Today, marking the official Remembrance Day, I tried explaining what it was all about to a group of school children before the 11 O'clock silence.

The only way I could think of to put the losses in context for them, was to describe the 'Pals' units of the First World War. "Imagine", I said, "if you all decided to go to war together, some of these young soldiers barely older than you; all the young men of a town joining up for a single great adventure, which unless they were quick, might be over by Christmas."

Then, I told all the boys in the room to stand up and then made them all sit down except for a handful. "Now imagine, I said, "that the boys left standing up were the only ones left alive from your class at the end of the war and those sitting down are among the names written on the town's war memorial."


This seemed to make it easier for them to grasp and let me lead the discussion on the Second World War and Afghanistan today.


But talking about the sacrifices now being made by our armed forces, also reminded me of two excerpts from T.E. Lawrence's (of Arabia) 'Seven Pillars of Wisdom' writing on a different war:


'The people of England have been led in Mesopotamia into a trap from which it will be hard to escape with dignity and honor. They have been tricked into it by a steady withholding of information. The Baghdad communiques are belated, insincere, incomplete. Things have been far worse than we have been told, our administration more bloody and inefficient than the public knows. It is a disgrace to our imperial record, and may soon be too inflamed for any ordinary cure. We are today not far from a disaster.'


And ..


'The Bedouin could not look for God within him: he was too sure that he was within God. He could not conceive anything which was or was not God, Who alone was great; yet there was a homeliness, an everyday-ness of this climatic Arab God, who was their eating and their fighting and their lusting, the commonest of their thoughts, their familiar resource and companion, in a way impossible to those whose God is so wistfully veiled from them by despair of their carnal unworthiness of Him and by the decorum of formal worship. Arabs felt no incongruity in bringing God into the weaknesses and appetites of their least creditable causes.
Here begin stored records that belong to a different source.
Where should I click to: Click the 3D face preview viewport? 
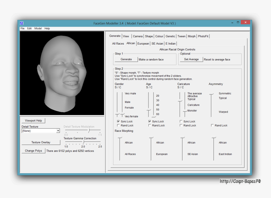tap(62, 73)
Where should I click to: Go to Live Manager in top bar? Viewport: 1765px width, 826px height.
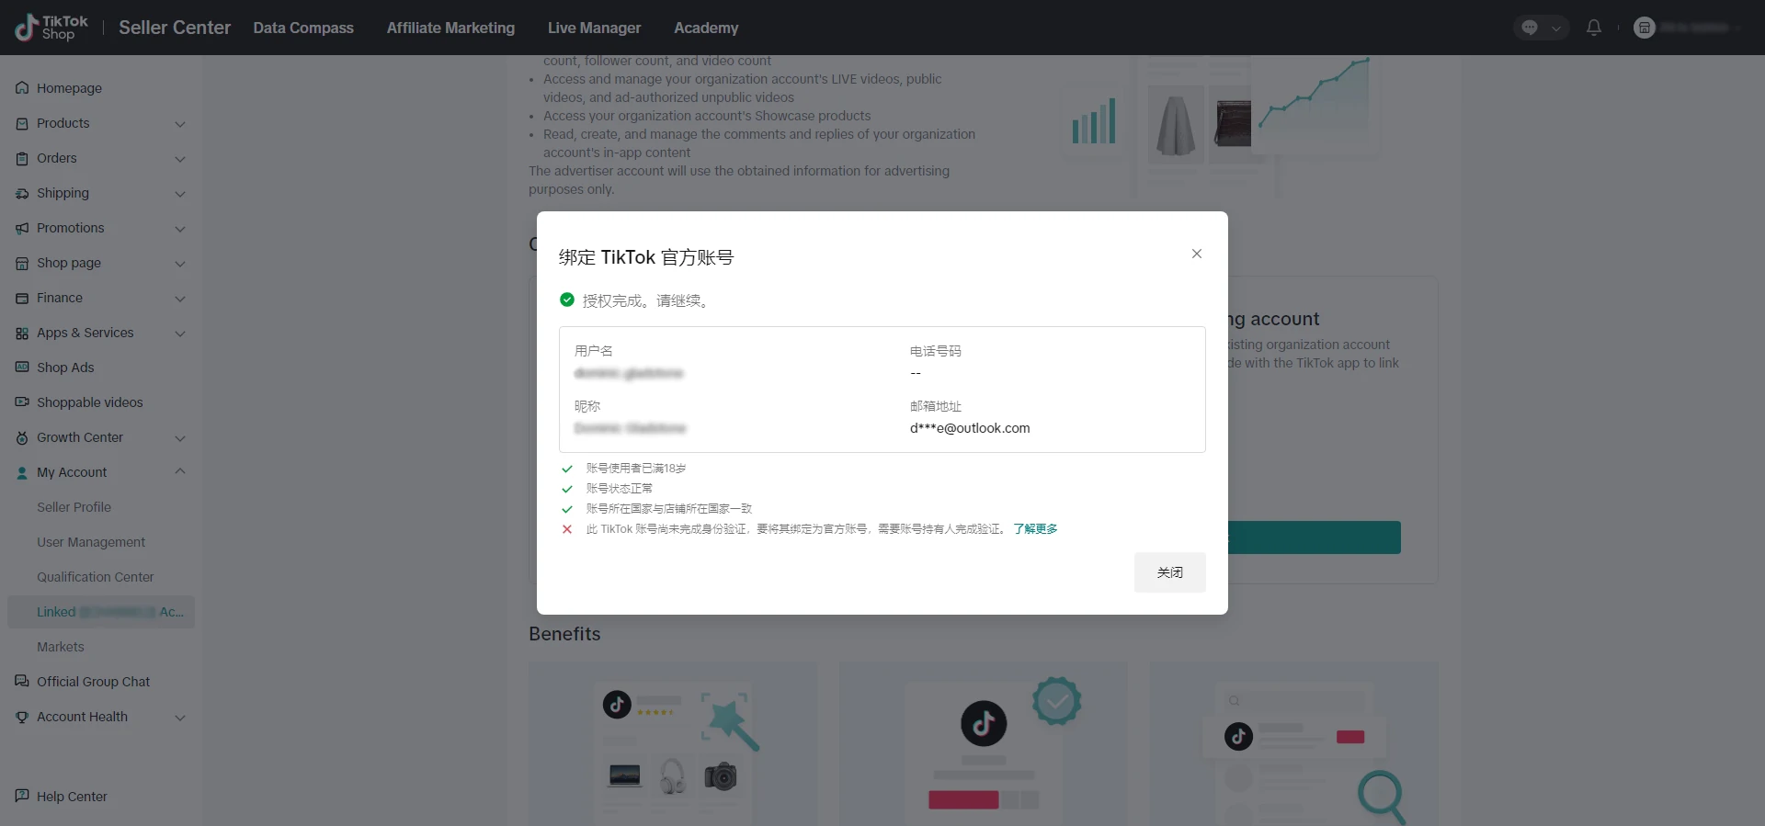[x=594, y=28]
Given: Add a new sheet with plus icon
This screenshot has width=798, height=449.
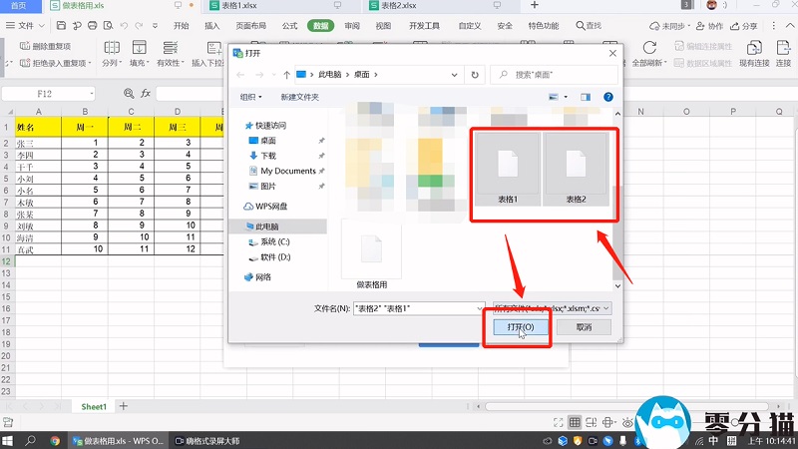Looking at the screenshot, I should pos(124,407).
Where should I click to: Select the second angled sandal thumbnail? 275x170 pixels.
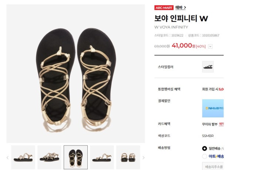(x=49, y=157)
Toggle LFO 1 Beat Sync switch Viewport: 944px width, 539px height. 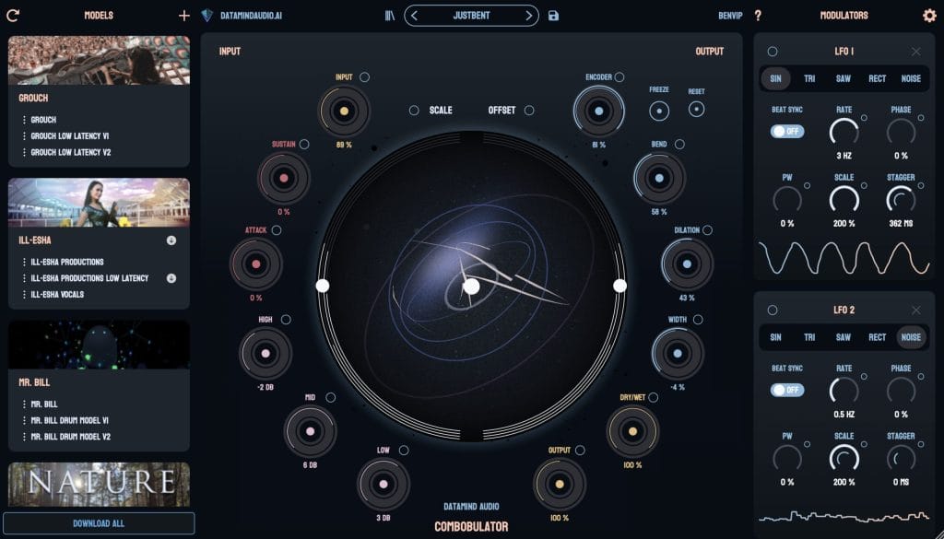point(787,132)
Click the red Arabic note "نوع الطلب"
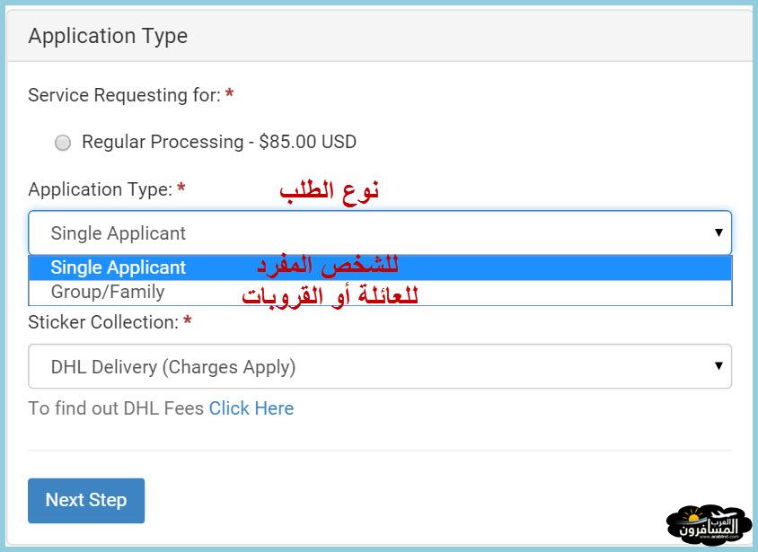The width and height of the screenshot is (758, 552). coord(330,191)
He was the most familiar of their words; and indeed we lost much eloquence when making Him the shortest and ugliest of our monosyllables'.


It's almost one hundred years since Lawrence fought his way across the deserts of Trans-Jordan, Palestine, Syria and what is now Saudi Arabia and another sixty years since my uncle, then an officer in the Gurkhas, was fighting on the same North-west frontier that our own soldiers are trying to hold today, with the same level of success. Little has changed it seems in all that time. The same deeply held religious conviction of the people who would resist us and the seeming futility of trying to win that same piece of barren, mountainous land fought over by Alexander the Great, Ghengis Khan, the British Empire and the Soviet Empire.

It seems that the personal sacrifices and lessons of history and Afghanistan are quite lost on a Government that clearly doesn't read it. I do wonder if a single Minister has ever read the Seven Pillars of Wisdom.

2 comments:

Anonymous said...

Your comments are poignant and well made.

"The only thing we learn from history is that we learn nothing from history".

A very relevent statement variously attributed to Friedrich Hegel, W.S.Churchill, and George Bernard Shaw!

To quote a more modern author!

"Our Vietnam!"

Anonymous said...

anon again!

It's a bit like living in Thanet then isn't it.

I met a Thanet born & bred 'lady' this evening who was talking about the recession. She said she hadn't noticed any financial difference this year, to any other year, as widely broadcast. So, she assessed that Thanet had been in recession all that time, and so the 'recession' remained un-noticed.